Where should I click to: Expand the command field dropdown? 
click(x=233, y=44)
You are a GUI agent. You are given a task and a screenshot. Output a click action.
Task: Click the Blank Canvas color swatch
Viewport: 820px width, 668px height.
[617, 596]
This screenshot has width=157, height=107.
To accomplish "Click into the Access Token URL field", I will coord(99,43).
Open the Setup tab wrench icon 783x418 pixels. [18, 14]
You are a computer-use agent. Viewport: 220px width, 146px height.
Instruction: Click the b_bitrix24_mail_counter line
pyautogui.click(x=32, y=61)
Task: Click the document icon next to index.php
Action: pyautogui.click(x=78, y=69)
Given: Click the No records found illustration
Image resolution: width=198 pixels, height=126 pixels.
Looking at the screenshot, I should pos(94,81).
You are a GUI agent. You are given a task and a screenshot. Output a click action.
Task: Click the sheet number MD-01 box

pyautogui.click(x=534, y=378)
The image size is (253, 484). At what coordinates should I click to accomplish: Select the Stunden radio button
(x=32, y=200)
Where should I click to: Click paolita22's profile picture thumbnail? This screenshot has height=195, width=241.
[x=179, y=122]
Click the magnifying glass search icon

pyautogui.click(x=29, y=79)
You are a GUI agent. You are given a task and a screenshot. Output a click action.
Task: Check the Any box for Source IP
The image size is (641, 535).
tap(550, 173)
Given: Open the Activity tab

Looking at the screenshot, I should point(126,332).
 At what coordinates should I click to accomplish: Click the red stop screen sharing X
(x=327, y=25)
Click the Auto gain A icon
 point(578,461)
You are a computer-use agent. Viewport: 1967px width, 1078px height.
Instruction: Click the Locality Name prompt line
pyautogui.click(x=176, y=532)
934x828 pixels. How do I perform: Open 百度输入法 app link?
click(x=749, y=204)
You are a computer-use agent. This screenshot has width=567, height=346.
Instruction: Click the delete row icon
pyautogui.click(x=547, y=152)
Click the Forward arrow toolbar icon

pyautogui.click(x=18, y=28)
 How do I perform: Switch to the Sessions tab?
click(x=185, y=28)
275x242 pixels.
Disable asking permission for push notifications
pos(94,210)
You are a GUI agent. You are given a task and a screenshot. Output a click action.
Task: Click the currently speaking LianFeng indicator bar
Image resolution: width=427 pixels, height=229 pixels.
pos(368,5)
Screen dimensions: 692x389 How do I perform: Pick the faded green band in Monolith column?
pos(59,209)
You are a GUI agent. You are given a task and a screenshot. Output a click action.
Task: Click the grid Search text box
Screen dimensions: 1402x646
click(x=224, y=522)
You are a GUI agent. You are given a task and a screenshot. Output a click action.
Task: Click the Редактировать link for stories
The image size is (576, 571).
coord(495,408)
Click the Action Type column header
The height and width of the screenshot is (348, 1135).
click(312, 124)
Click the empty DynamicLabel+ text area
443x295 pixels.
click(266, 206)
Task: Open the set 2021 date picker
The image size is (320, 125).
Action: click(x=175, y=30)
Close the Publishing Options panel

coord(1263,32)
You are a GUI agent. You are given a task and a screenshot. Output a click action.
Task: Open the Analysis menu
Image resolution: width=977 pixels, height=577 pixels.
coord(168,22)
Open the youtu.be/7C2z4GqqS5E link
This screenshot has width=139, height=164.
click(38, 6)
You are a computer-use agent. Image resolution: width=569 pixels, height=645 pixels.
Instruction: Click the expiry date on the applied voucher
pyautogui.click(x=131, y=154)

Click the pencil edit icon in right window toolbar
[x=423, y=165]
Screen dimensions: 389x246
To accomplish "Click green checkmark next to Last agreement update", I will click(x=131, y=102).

========

> How to complete this task: When the line containing "You are a computer-use agent. Viewport: 220px" is reached, include it and stop. Until then, output each line of the entries exactly as given, starting from the first.

> The answer:
Where should I click to: Expand the command field dropdown? 
click(x=233, y=44)
You are a GUI agent. You are given a task and a screenshot. Output a click action.
Task: Click the Blank Canvas color swatch
Viewport: 820px width, 668px height.
[617, 596]
This screenshot has width=157, height=107.
To accomplish "Click into the Access Token URL field", I will coord(99,43).
Open the Setup tab wrench icon 783x418 pixels. [18, 14]
You are a computer-use agent. Viewport: 220px width, 146px height.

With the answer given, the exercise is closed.